++++ Provided data
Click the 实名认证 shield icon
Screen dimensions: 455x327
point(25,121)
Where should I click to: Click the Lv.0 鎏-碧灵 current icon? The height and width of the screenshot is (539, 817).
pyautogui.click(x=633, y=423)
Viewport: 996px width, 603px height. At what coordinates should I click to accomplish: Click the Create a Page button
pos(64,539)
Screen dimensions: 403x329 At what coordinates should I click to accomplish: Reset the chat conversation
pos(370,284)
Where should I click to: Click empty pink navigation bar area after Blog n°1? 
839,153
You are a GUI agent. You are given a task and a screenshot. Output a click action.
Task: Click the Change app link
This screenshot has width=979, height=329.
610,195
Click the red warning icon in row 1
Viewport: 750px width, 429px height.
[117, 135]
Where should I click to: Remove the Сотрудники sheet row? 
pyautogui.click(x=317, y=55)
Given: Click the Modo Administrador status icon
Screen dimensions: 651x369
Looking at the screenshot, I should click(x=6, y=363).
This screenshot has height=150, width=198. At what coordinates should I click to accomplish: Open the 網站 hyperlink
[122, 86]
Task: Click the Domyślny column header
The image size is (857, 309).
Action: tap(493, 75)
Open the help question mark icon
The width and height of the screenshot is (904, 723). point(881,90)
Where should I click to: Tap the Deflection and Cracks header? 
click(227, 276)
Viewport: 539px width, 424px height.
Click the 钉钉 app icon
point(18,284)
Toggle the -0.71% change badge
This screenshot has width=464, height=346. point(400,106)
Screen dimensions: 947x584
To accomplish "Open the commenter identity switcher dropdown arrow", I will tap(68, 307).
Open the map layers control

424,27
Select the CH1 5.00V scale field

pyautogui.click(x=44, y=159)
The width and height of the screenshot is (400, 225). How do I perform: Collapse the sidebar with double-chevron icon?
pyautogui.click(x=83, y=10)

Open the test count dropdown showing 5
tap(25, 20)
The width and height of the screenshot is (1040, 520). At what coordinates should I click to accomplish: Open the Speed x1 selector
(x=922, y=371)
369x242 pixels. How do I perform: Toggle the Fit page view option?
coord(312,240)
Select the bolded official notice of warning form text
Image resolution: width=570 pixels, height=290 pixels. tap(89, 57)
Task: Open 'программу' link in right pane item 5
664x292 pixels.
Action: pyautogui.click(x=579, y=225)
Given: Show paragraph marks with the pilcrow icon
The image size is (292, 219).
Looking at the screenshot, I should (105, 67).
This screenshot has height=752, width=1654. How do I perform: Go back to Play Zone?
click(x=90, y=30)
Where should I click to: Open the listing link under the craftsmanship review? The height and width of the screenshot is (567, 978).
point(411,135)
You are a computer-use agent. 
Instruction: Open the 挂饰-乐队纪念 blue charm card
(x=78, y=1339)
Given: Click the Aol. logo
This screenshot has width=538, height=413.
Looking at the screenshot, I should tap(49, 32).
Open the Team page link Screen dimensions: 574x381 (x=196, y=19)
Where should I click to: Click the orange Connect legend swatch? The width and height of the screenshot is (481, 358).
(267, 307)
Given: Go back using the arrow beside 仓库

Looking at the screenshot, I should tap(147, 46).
++++++++
Problem to solve:
Write out only the final block of lines, starting at the line with "Given: Click the Aol. logo" and running to the end of the material.

Solution to this exercise:
Given: Click the Aol. logo
This screenshot has width=538, height=413.
Looking at the screenshot, I should tap(49, 32).
Open the Team page link Screen dimensions: 574x381 (x=196, y=19)
Where should I click to: Click the orange Connect legend swatch? The width and height of the screenshot is (481, 358).
(267, 307)
Given: Go back using the arrow beside 仓库

Looking at the screenshot, I should tap(147, 46).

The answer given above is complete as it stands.